Peppino Puñetti ha muerto (III)
Sin darle mayor importancia a aquella improvisada reunión vecinal, rebocé mi dedo dentro del Cannnolo, extrayendo, de su interior, un sabrosísimo queso de ricota al que mi exigente paladar lo acogió con gran exaltación de máxima felicidad, mientras que yo parecía un cocodrilo, pues de mis ojos brotaban unas leves lágrimas de alegría contenida por culpa de aquel Cannolo, aproveche aquel afable paseo para adentrarme en el «Barrio de la escalera», en el cual se encuentra una gran joya arquitectónica: la «iglesia de Santa María de los escalones». Allí me dejé envolver por su belleza silenciosa y por una tranquilidad misteriosa que emanaba de sus barrocos y medievales muros.

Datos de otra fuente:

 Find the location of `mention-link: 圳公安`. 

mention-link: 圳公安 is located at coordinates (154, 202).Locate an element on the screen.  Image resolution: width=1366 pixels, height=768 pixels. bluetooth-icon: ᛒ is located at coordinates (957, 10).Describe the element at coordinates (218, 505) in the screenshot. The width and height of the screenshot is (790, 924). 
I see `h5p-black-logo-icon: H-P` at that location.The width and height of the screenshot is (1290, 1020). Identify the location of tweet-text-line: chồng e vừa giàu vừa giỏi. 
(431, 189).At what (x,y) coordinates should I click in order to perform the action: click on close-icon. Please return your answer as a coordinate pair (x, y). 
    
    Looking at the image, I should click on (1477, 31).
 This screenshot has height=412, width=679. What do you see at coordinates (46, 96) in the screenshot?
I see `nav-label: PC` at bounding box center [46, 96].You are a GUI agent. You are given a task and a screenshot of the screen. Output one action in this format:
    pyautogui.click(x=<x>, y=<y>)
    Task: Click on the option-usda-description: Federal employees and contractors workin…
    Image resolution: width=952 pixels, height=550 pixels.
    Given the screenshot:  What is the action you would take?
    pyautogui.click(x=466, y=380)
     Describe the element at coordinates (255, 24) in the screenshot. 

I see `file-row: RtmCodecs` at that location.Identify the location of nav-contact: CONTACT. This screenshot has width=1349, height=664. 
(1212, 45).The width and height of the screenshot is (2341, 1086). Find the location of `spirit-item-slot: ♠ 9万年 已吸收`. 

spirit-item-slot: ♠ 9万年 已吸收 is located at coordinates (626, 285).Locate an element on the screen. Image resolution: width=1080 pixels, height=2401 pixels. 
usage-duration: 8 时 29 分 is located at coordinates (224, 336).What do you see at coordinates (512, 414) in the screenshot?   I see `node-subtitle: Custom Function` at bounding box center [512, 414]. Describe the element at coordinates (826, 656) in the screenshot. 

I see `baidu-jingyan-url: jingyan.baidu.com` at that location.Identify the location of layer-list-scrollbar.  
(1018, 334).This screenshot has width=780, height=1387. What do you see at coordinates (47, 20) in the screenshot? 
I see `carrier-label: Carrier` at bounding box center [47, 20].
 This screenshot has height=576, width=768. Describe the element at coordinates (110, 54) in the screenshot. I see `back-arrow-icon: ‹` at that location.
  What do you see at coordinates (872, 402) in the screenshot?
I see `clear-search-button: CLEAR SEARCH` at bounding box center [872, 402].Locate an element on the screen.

Agradecida por estar rodeada de tanta lindeza, me dejé reposar un rato en su gran terraza. Y, mientras mi cuerpo permanecía apoyado en uno de sus muros, me di cuenta de la panorámica tan impresionante que ofrecía aquel lugar. La vista me reventó de placer al visualizar aquellos hechizados valles que se escondían entre la ciudad. Por lo tanto, exhalé todo el bienestar que aquel paraje me mostraba y me dejé caer muy lentamente en un privilegiado rincón para poder absorber, con la mirada embelesada, todo lo que Ragusa me regalaba… Pero, lamentablemente, la felicidad absoluta no existe, creo, porque, de repente y sin esperarlo, un llanto agónico irrumpió en el ambiente. Provenía del exterior de la iglesia y me giré con bastante mal humor para averiguar quién era el mal educado que no podía reprimir semejante pena. «¡oh!», exclamé hacía mis adentros al ver a un viejo anciano, muy anciano y tremendamente arrugado, arrastrar los pies y su alma mientras musitaba, amargamente, un corto lamento: «¡Ay, Rosetta, mi Rosetta!». |
Quedé bastante impresionada, incluso mi corazón muy conmovido, me hizo un leve pellizco. Me fijé muy bien en aquella figura descorazonada y me di cuenta, también, que un joven con aspecto gamberro le seguía. Pero, tuve la sensación que, tal vez, no le siguiera…, sino que, quizás, lo estuviera custodiando. Y sin quitar mi mirada sobre aquel anciano, él, caprichosamente, se fue difuminando igual que un alma errante.
«Pobre loco…», pensé. Y miré mi reloj porque sabía que debía bajar a gran velocidad aquellas alargadas escaleras y correr hacía la pensión, pues seguro que Conchetta habría preparado…, ¡unos celestiales Arancini!